Protest and Dissent in Translation and Culture
Department of Anglophone Cultures and Literatures
University of Social Sciences and Humanities (SWPS)
Warsaw, 11-13 May 2017
CALL FOR PAPERS
Though dissent and protest seem to be strongly linked with politics and with political actions, the range of their senses and uses is much broader and, as Amit Chaudhuri has noticed, dissent is inscribed in the very idea of the literary which, "in its resistance to interpretation, is a peculiar species of dissent." The common ground of protest and dissent is, very generally, a disagreement with what is, and an expression of the necessity of some change which seems to be standing behind the very gestures of dissension or protestation. This expression may take various forms and make use of various modalities coming from different cultures, states and places. Protest and dissent may sometimes be individual gestures, as seems to be the case with Melville's Bartleby's famous "I would prefer not to", though the outdoor reading of "Bartleby, the Scrivener" organized by Occupy Wall Street supporters at Zuccotti Park in New York in November 2011 was an event which renarrated the story as "resonating quite well with the mission of the OWS protest" because it not only questioned the assumed hierarchy and expressed the strength of passive resistance, but also because it was set on Wall Street. Dominance and resistance seem to be inevitably speaking through various narratives and stories we live by, the stories which are narrated and renarrated, framed and reframed in different social, political and language communities and realities, through different media and means, and translated into different contexts and languages. The notion of framing, Mona Baker claims in "Reframing Conflict in Translation", allows us "to see translational choices not merely as local linguistic challenges but as contributing directly to the narratives that shape our social world". The ways in which we name, rename, or label events, groups of people, even places have implications in the real world and may help us realize that the world is not made up of universally accepted norms, but that we also partake in negotiating its construction, its changing meanings and senses. Protest and dissent do not necessarily have to be an incentive to a revolutionary change, to a shift of the dominant, but may testify to there being what Edward Said called simply "something beyond the reach of dominating systems", something which limits power and "hobbles" it also through translatological resistance to finality.
We invite papers looking at protest and dissent from different theoretical and methodological perspectives (Translation Studies, Literary Criticism, Critical Theory, Cultural Studies, Discourse Analysis, Feminist and Gender Studies, Queer Theory, Philosophy, Sociology, History of Ideas, Colonial and Postcolonial Studies), papers not only theorizing protest and dissent but also papers engaged in broadly understood disagreement, disapproval, critique or resistance, potentials of conflict management and/or the educational and pedagogical dimensions of dissent. We also invite papers showing how narratives of dissent and protest (novels, poems, stories, histories, films, news, press articles, protest songs …) are renarrated/translated in different social and political contexts and the ways in which translators' choices may be oriented or disoriented. If Jacques Rancière is right saying that "the essence of politics is the manifestation of dissensus as the presence of two worlds in one", then translation, as an inevitably divided activity, may be a kind of discourse which reveals that oneness may be one of those ideas which harbour consensual dominance and the end of politics, the end of dissensual plurality and the beginning of the police which, in different disguises, finds these days its way to the streets of numerous places of the world.
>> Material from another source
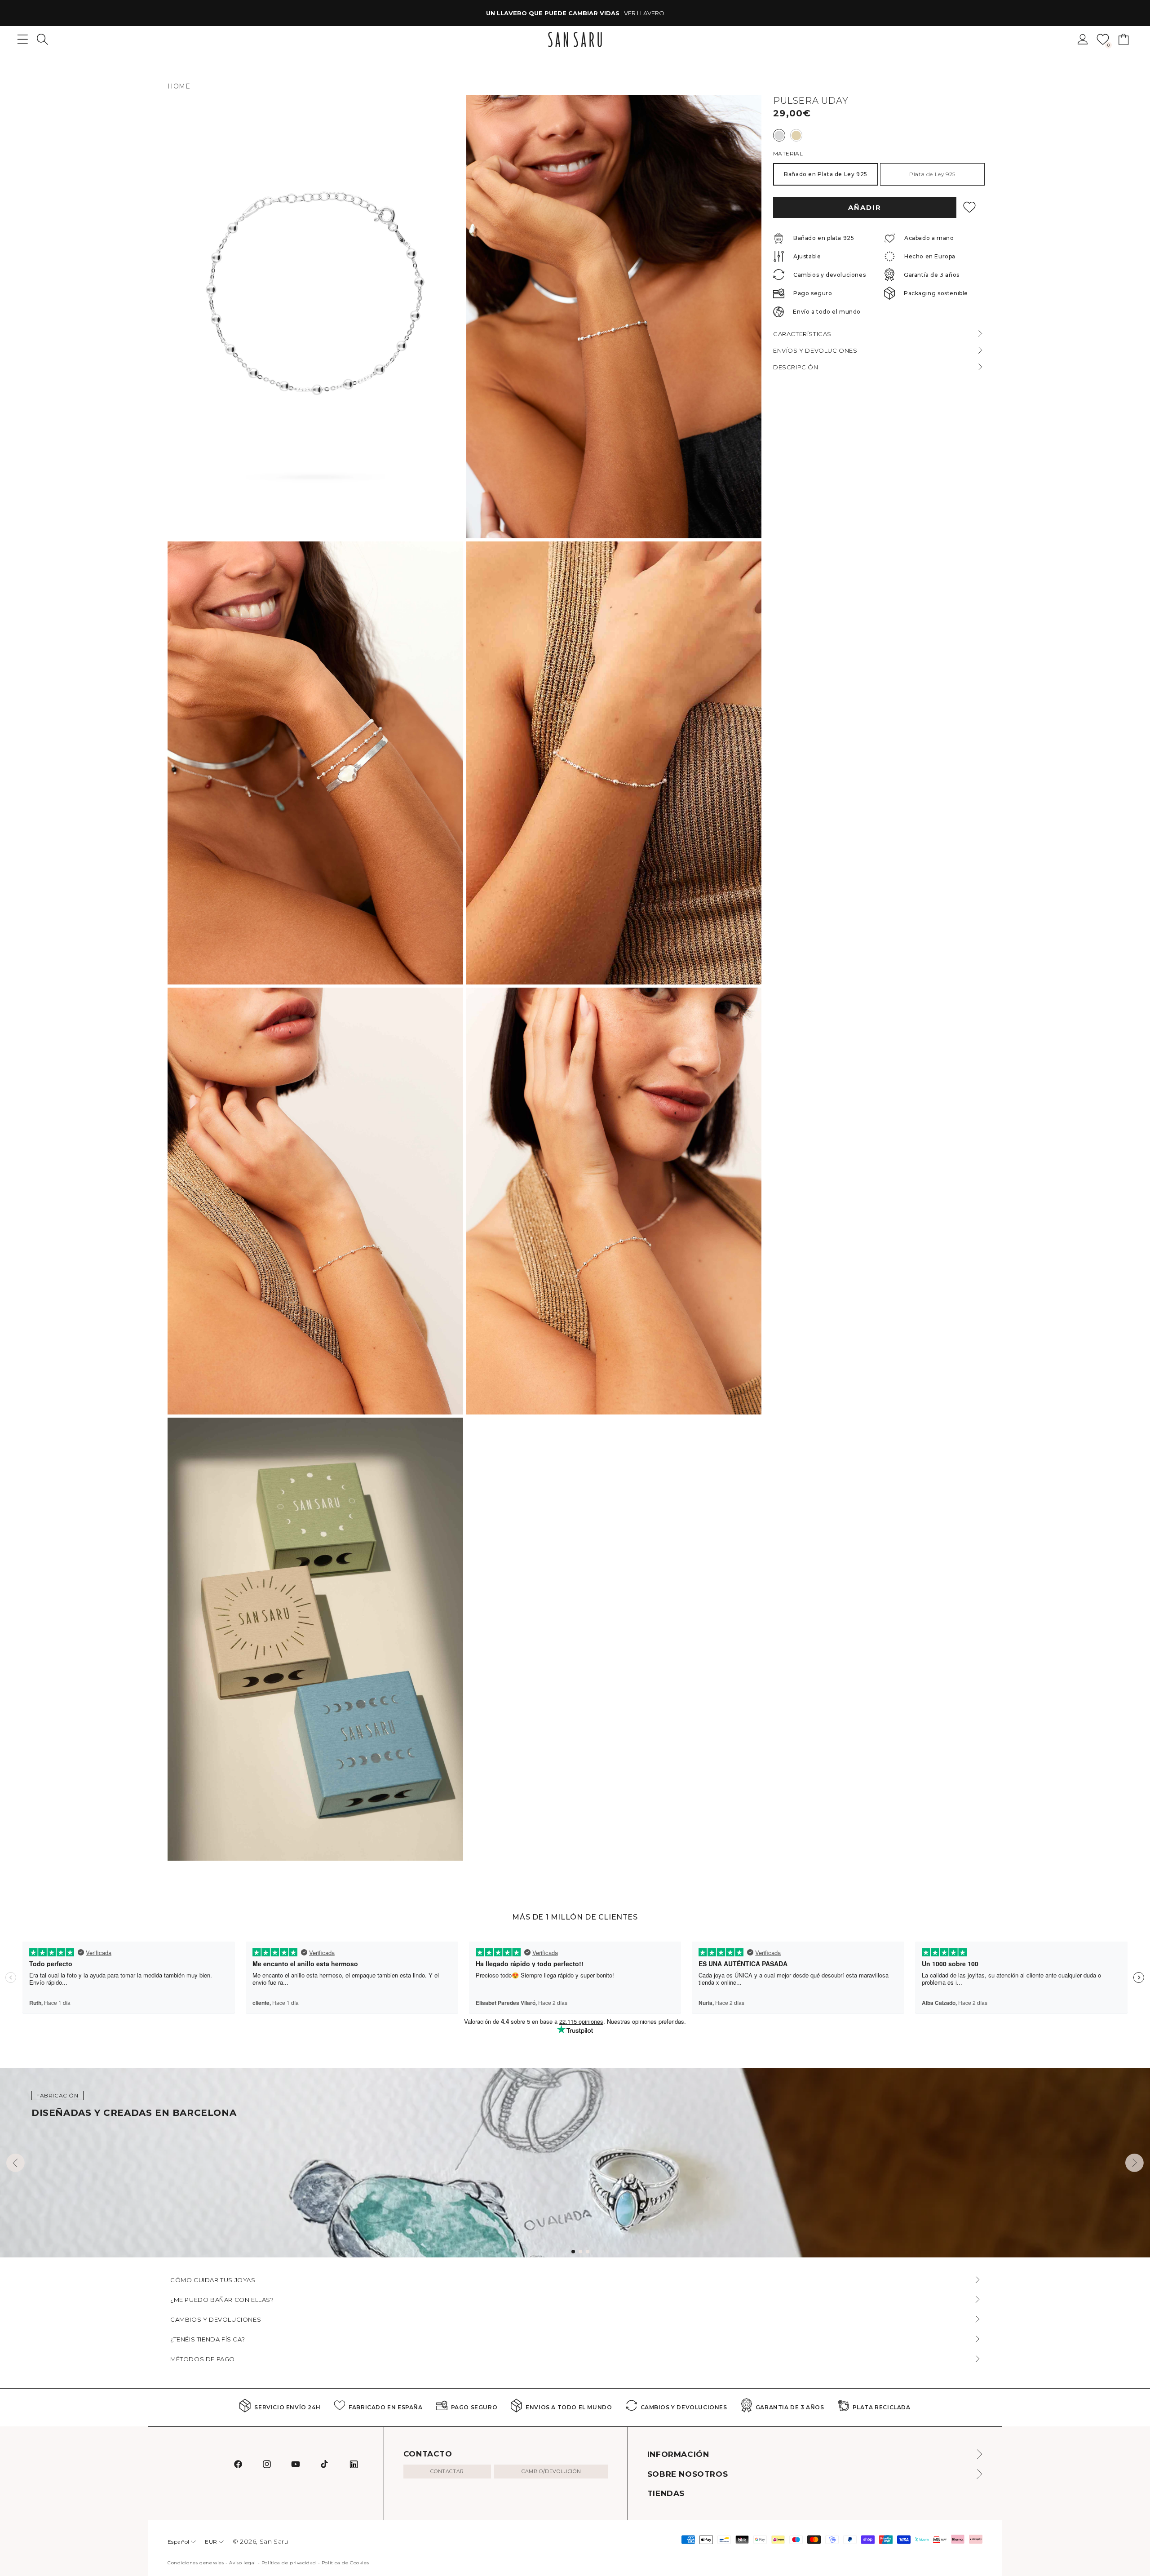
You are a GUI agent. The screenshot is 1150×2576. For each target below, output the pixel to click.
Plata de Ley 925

We suggest the following, broad, thematic areas as issues for disputes and highly probable clashes of ideas:
Rhetoric(s) of protest and dissent
Narrating/renarrating protest and dissent
Dissent and protest in intercultural contexts
Dissent and protest in the culture of global/local politics
Empowerment and translation
Resisting power/power of resistance
Discourses of dissent and protest
Discursive strategies of protest and dissent
Discursive analyses of protest and dissent
Pedagogy/ies of dissent
Manipulating protest and dissent
Protest and persuasion
Literature(s) of protest
Protest/dissent and media
Protesters/dissenters as friends
Protester/dissenters as enemies
Good guys and bad guys
Protest and activism
Activating/de-activating protest and dissent
Global dissents and/in translation
Solidarity in translation
Translating collectives/collective translations
Professor Mona Baker (University of Manchester)
Professor Ben Dorfman (Aalborg University)
Professor Hanna Komorowska (University of Social Sciences and Humanities, Warsaw)
Professor Tadeusz Rachwał (University of Social Sciences and Humanities, Warsaw)
Venue: University of Social Sciences and Humanities, ul. Chodakowska 19/31, Warsaw, Poland.
Proposals for 20-minute papers (ca 250 words) should be sent to firstname.lastname@example.org by 30 January 2017. We also encourage panel proposals (comprised of 3 to 4 papers, and an additional 100-150 words explaining how they are interlinked in addressing the panel theme). Panel proposals are due by 15 January 2017.
Notification of acceptance will be sent by 28 February 2017.
The deadline for registration and payment of the conference fee: 31 March 2017.
The conference fee is 550 PLN | 130 EUR | 140 USD for all participants.
Conference organizers: Dr. Agnieszka Pantuchowicz and Dr. Anna Warso.